It’s not easy watching Miss Cathy carry her anger and hurt
about her family around like a wounded bird, gently tending to what’s broken
yet ever ready to wage war lest it be taken advantage in its weakened state while
trying to make peace with the damage done.
And just as sure as the sun follows the moon you could count
on a diatribe whenever the tender subject of her families absence from her life
comes up.
“I’ve been running up and down the highway for years taking
care of them, taking time off from work, leaving my kids when they needed me”, she’d
say, working herself up then her voice would calm down and her anger would turn
wistful, “if I knew that this is the way that they would treat me….”
When her anger was spent she’d confess that she wouldn’t
have done anything differently; she would still have gone to care for her
mother when she was alive, even though there were siblings living right there
in the same town (and on the same street).

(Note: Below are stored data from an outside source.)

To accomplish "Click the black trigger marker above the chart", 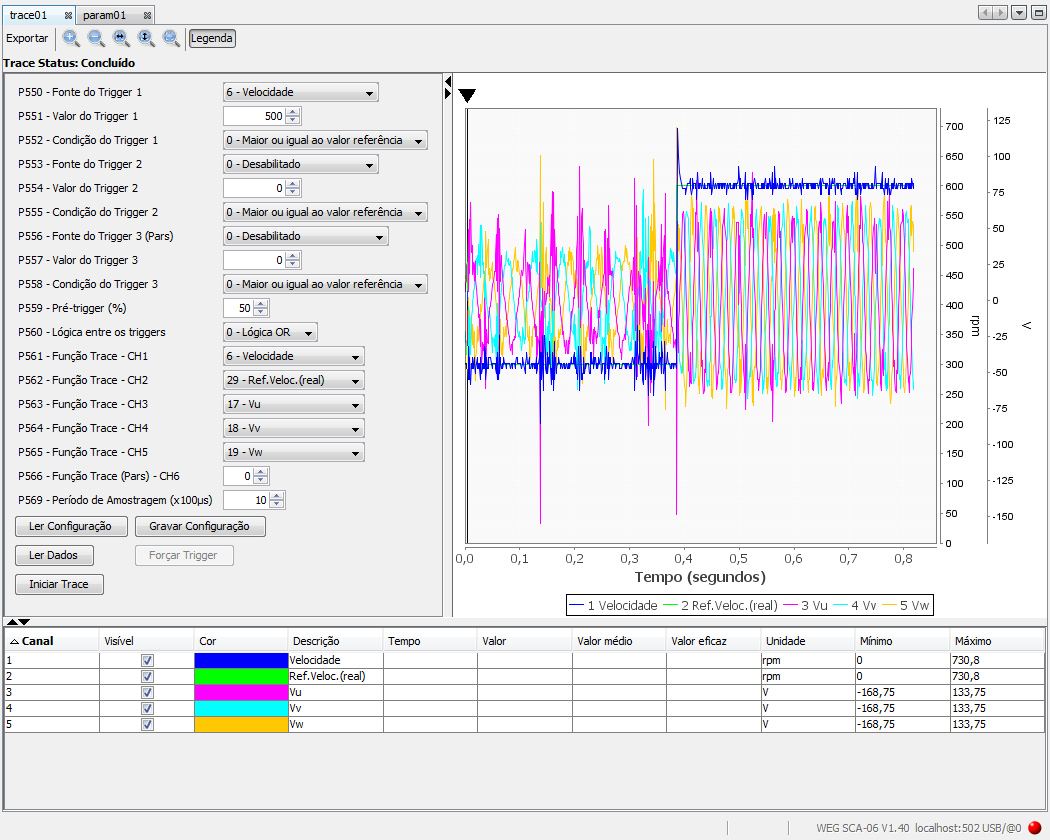I will tap(467, 94).
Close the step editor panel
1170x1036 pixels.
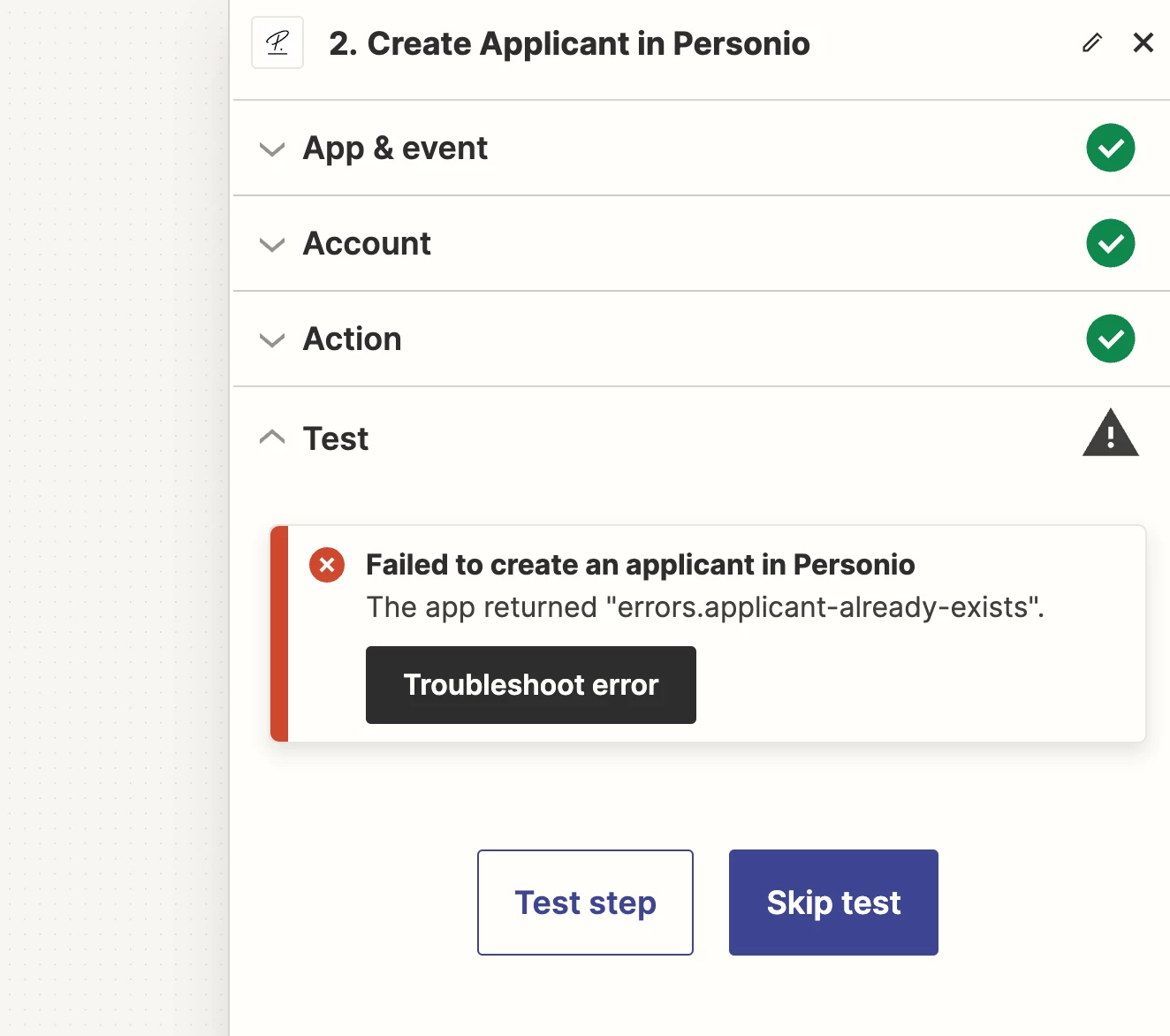1143,42
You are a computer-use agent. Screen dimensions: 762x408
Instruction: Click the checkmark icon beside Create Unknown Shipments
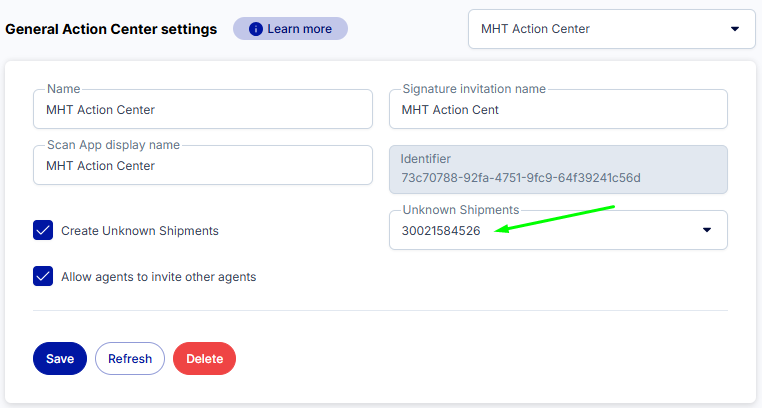click(43, 230)
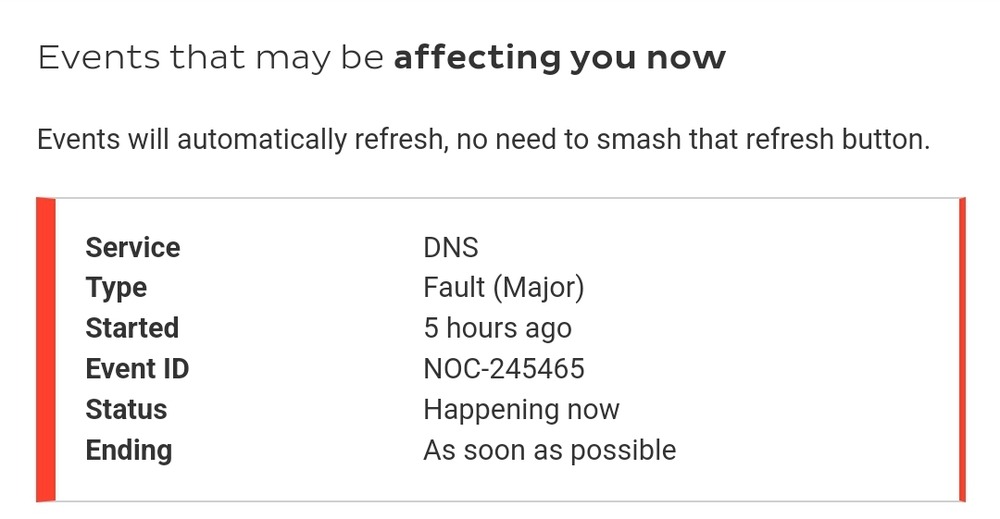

She’d do it all again for any one of her three sisters or two
brothers if they needed her.
Such is the nature of families, a conundrum wrapped in an
enigma.
I can’t imagine how she feels.
She just always assumed her family would be there for her in
kind.
Looking in on her life as I have the past three years, I can
see that they care (evidenced by their phone calls) but no one seems to care
enough to make time to visit.
That’s why I always refer to her family as ‘relatives of
unknown origin’.
To me they’re not worth identifying or remembering as
individuals when (for years now) the lot of them have displayed the same
disappointing ‘group think’ and continue to offer up excuses and indifference
instead of showing up.
In my book, it’s very simple “if you care-you’re
there”…period.
Family is made up of more than blood and the happenstance of
kin; family isn’t just order of birth
and it isn’t a birthright.
‘Family’ are the people that love, support, and nurture each
other. Family are the people that you can turn to, lean on and you always know
that you can let down your defenses because they are there to defend you.
So, with the arrival the next day of mom’s sister in law,
nephew and his wife it was gratifying to know that someone(s) in her family was
finally making an effort.
Regardless of how long it’d taken or for whatever reasons
they stayed away so long, the simple act of showing up is a powerful first step
toward making themselves worthy of relatives being known.